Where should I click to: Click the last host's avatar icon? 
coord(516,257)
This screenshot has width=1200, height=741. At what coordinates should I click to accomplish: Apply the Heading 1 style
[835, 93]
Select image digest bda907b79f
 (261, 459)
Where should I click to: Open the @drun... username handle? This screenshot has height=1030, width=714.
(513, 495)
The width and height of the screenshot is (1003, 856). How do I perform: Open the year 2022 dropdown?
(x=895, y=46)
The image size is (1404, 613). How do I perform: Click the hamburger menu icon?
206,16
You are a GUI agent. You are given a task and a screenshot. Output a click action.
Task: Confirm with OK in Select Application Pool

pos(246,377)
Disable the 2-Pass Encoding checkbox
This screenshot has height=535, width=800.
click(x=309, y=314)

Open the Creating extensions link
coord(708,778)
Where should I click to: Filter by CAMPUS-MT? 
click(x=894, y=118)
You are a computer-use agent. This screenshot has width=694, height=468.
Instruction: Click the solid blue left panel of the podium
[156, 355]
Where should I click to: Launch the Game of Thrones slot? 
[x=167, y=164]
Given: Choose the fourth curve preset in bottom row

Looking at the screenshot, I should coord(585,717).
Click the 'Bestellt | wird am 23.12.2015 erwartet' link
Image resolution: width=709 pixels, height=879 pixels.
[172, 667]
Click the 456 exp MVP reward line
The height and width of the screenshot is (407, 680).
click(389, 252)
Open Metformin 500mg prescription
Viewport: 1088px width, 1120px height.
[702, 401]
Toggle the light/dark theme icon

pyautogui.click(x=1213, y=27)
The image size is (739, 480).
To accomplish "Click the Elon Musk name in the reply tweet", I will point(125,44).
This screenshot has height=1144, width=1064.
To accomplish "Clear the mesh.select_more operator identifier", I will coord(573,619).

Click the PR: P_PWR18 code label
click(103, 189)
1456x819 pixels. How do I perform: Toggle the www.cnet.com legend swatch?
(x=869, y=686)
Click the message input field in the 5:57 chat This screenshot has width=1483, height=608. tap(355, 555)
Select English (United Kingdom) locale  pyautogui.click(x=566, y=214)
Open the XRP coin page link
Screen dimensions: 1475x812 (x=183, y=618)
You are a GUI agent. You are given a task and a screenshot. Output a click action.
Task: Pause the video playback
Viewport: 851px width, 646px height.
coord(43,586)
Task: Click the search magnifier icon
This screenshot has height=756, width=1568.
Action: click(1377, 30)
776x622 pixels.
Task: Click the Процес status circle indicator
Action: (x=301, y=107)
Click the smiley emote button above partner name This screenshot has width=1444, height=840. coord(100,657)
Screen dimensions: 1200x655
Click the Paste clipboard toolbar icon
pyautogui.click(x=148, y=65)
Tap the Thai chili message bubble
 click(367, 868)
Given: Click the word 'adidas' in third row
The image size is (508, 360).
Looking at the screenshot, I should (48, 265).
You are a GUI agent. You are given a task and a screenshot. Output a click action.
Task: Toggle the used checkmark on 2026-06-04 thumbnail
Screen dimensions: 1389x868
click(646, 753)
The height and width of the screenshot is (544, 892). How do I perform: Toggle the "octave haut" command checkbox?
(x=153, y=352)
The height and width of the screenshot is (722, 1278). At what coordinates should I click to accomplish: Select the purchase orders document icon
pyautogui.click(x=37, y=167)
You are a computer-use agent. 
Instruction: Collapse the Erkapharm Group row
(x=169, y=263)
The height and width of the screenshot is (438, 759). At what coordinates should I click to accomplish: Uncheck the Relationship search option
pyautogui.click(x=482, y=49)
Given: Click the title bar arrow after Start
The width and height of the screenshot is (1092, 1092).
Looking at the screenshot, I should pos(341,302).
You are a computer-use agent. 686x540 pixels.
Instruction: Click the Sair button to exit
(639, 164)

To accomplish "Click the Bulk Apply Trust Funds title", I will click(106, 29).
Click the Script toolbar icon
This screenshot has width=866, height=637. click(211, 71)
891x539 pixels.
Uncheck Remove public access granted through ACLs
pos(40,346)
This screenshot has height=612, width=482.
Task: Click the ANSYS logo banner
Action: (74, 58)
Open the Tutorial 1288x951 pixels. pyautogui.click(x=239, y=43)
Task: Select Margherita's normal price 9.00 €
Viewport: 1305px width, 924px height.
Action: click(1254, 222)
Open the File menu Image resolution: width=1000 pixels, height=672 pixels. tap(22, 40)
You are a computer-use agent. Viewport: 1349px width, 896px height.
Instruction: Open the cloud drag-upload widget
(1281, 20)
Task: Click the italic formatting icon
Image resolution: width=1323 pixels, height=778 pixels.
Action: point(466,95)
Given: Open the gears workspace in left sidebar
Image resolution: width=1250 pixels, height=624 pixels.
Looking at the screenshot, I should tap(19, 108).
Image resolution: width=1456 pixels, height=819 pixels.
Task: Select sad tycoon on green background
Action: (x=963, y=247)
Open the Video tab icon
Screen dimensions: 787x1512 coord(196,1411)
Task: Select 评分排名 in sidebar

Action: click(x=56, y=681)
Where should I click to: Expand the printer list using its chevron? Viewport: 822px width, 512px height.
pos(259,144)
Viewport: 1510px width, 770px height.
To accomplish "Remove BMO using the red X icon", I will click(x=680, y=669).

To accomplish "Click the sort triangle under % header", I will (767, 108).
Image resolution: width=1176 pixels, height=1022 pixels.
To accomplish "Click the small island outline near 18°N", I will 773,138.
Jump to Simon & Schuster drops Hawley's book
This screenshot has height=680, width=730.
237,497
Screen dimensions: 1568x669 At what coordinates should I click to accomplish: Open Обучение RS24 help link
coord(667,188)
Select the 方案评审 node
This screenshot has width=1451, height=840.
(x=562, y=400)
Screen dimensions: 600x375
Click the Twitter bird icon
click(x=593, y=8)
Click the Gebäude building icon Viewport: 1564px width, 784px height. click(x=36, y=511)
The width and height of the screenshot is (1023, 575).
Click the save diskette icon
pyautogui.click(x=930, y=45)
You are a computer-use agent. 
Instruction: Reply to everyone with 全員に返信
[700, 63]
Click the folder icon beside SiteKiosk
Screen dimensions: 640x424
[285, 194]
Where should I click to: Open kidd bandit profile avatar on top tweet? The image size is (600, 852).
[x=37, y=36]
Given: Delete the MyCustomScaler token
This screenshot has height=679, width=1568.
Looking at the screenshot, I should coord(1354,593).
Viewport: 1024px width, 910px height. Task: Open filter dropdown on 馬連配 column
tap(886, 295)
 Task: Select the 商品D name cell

---

_TASK PROMPT_: Reproduce all of the entries above verbatim.

_EXPECTED OUTPUT_:
Where should I click to: Click the last host's avatar icon? 
coord(516,257)
This screenshot has width=1200, height=741. At what coordinates should I click to accomplish: Apply the Heading 1 style
[835, 93]
Select image digest bda907b79f
 (261, 459)
Where should I click to: Open the @drun... username handle? This screenshot has height=1030, width=714.
(513, 495)
The width and height of the screenshot is (1003, 856). How do I perform: Open the year 2022 dropdown?
(x=895, y=46)
The image size is (1404, 613). How do I perform: Click the hamburger menu icon?
206,16
You are a GUI agent. You are given a task and a screenshot. Output a click action.
Task: Confirm with OK in Select Application Pool

pos(246,377)
Disable the 2-Pass Encoding checkbox
This screenshot has height=535, width=800.
click(x=309, y=314)

Open the Creating extensions link
coord(708,778)
Where should I click to: Filter by CAMPUS-MT? 
click(x=894, y=118)
You are a computer-use agent. This screenshot has width=694, height=468.
Instruction: Click the solid blue left panel of the podium
[156, 355]
Where should I click to: Launch the Game of Thrones slot? 
[x=167, y=164]
Given: Choose the fourth curve preset in bottom row

Looking at the screenshot, I should coord(585,717).
Click the 'Bestellt | wird am 23.12.2015 erwartet' link
Image resolution: width=709 pixels, height=879 pixels.
[172, 667]
Click the 456 exp MVP reward line
The height and width of the screenshot is (407, 680).
click(389, 252)
Open Metformin 500mg prescription
Viewport: 1088px width, 1120px height.
[702, 401]
Toggle the light/dark theme icon

pyautogui.click(x=1213, y=27)
The image size is (739, 480).
To accomplish "Click the Elon Musk name in the reply tweet", I will point(125,44).
This screenshot has height=1144, width=1064.
To accomplish "Clear the mesh.select_more operator identifier", I will coord(573,619).

Click the PR: P_PWR18 code label
click(103, 189)
1456x819 pixels. How do I perform: Toggle the www.cnet.com legend swatch?
(x=869, y=686)
Click the message input field in the 5:57 chat This screenshot has width=1483, height=608. tap(355, 555)
Select English (United Kingdom) locale  pyautogui.click(x=566, y=214)
Open the XRP coin page link
Screen dimensions: 1475x812 (x=183, y=618)
You are a GUI agent. You are given a task and a screenshot. Output a click action.
Task: Pause the video playback
Viewport: 851px width, 646px height.
coord(43,586)
Task: Click the search magnifier icon
This screenshot has height=756, width=1568.
Action: click(1377, 30)
776x622 pixels.
Task: Click the Процес status circle indicator
Action: (x=301, y=107)
Click the smiley emote button above partner name This screenshot has width=1444, height=840. coord(100,657)
Screen dimensions: 1200x655
Click the Paste clipboard toolbar icon
pyautogui.click(x=148, y=65)
Tap the Thai chili message bubble
 click(367, 868)
Given: Click the word 'adidas' in third row
The image size is (508, 360).
Looking at the screenshot, I should (48, 265).
You are a GUI agent. You are given a task and a screenshot. Output a click action.
Task: Toggle the used checkmark on 2026-06-04 thumbnail
Screen dimensions: 1389x868
click(646, 753)
The height and width of the screenshot is (544, 892). How do I perform: Toggle the "octave haut" command checkbox?
(x=153, y=352)
The height and width of the screenshot is (722, 1278). At what coordinates should I click to accomplish: Select the purchase orders document icon
pyautogui.click(x=37, y=167)
You are a computer-use agent. 
Instruction: Collapse the Erkapharm Group row
(x=169, y=263)
The height and width of the screenshot is (438, 759). At what coordinates should I click to accomplish: Uncheck the Relationship search option
pyautogui.click(x=482, y=49)
Given: Click the title bar arrow after Start
The width and height of the screenshot is (1092, 1092).
Looking at the screenshot, I should pos(341,302).
You are a computer-use agent. 686x540 pixels.
Instruction: Click the Sair button to exit
(639, 164)

To accomplish "Click the Bulk Apply Trust Funds title", I will click(106, 29).
Click the Script toolbar icon
This screenshot has width=866, height=637. click(211, 71)
891x539 pixels.
Uncheck Remove public access granted through ACLs
pos(40,346)
This screenshot has height=612, width=482.
Task: Click the ANSYS logo banner
Action: (74, 58)
Open the Tutorial 1288x951 pixels. pyautogui.click(x=239, y=43)
Task: Select Margherita's normal price 9.00 €
Viewport: 1305px width, 924px height.
Action: click(1254, 222)
Open the File menu Image resolution: width=1000 pixels, height=672 pixels. tap(22, 40)
You are a computer-use agent. Viewport: 1349px width, 896px height.
Instruction: Open the cloud drag-upload widget
(1281, 20)
Task: Click the italic formatting icon
Image resolution: width=1323 pixels, height=778 pixels.
Action: point(466,95)
Given: Open the gears workspace in left sidebar
Image resolution: width=1250 pixels, height=624 pixels.
Looking at the screenshot, I should tap(19, 108).
Image resolution: width=1456 pixels, height=819 pixels.
Task: Select sad tycoon on green background
Action: (x=963, y=247)
Open the Video tab icon
Screen dimensions: 787x1512 coord(196,1411)
Task: Select 评分排名 in sidebar

Action: click(x=56, y=681)
Where should I click to: Expand the printer list using its chevron? Viewport: 822px width, 512px height.
pos(259,144)
Viewport: 1510px width, 770px height.
To accomplish "Remove BMO using the red X icon", I will click(x=680, y=669).

To accomplish "Click the sort triangle under % header", I will (767, 108).
Image resolution: width=1176 pixels, height=1022 pixels.
To accomplish "Click the small island outline near 18°N", I will 773,138.
Jump to Simon & Schuster drops Hawley's book
This screenshot has height=680, width=730.
237,497
Screen dimensions: 1568x669 At what coordinates should I click to accomplish: Open Обучение RS24 help link
coord(667,188)
Select the 方案评审 node
This screenshot has width=1451, height=840.
(x=562, y=400)
Screen dimensions: 600x375
Click the Twitter bird icon
click(x=593, y=8)
Click the Gebäude building icon Viewport: 1564px width, 784px height. click(x=36, y=511)
The width and height of the screenshot is (1023, 575).
Click the save diskette icon
pyautogui.click(x=930, y=45)
You are a computer-use agent. 
Instruction: Reply to everyone with 全員に返信
[700, 63]
Click the folder icon beside SiteKiosk
Screen dimensions: 640x424
[285, 194]
Where should I click to: Open kidd bandit profile avatar on top tweet? The image size is (600, 852).
[x=37, y=36]
Given: Delete the MyCustomScaler token
This screenshot has height=679, width=1568.
Looking at the screenshot, I should coord(1354,593).
Viewport: 1024px width, 910px height. Task: Open filter dropdown on 馬連配 column
tap(886, 295)
 Task: Select the 商品D name cell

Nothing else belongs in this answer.